═════ Given records ═════

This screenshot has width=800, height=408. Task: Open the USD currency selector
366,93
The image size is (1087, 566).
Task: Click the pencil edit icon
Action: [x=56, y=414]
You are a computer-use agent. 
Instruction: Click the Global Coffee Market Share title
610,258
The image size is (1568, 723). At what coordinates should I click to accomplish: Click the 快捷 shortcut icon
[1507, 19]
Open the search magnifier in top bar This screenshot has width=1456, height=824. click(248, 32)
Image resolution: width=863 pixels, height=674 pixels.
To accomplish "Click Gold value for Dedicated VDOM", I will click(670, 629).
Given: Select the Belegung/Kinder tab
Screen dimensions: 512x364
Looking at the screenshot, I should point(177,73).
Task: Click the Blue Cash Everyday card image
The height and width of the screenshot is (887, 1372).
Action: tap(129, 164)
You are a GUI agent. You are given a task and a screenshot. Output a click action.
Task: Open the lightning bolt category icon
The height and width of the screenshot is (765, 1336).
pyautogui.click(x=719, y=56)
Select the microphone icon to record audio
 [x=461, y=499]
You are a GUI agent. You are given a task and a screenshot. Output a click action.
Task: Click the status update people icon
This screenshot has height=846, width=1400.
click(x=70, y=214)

═════

• Required action: All lines above from the line with "The height and width of the screenshot is (887, 1372)." through the line with "Task: Click the status update people icon", both included, are to be set down exactly, with nothing else.

• Result of this task:
The height and width of the screenshot is (887, 1372).
Action: tap(129, 164)
You are a GUI agent. You are given a task and a screenshot. Output a click action.
Task: Open the lightning bolt category icon
The height and width of the screenshot is (765, 1336).
pyautogui.click(x=719, y=56)
Select the microphone icon to record audio
 [x=461, y=499]
You are a GUI agent. You are given a task and a screenshot. Output a click action.
Task: Click the status update people icon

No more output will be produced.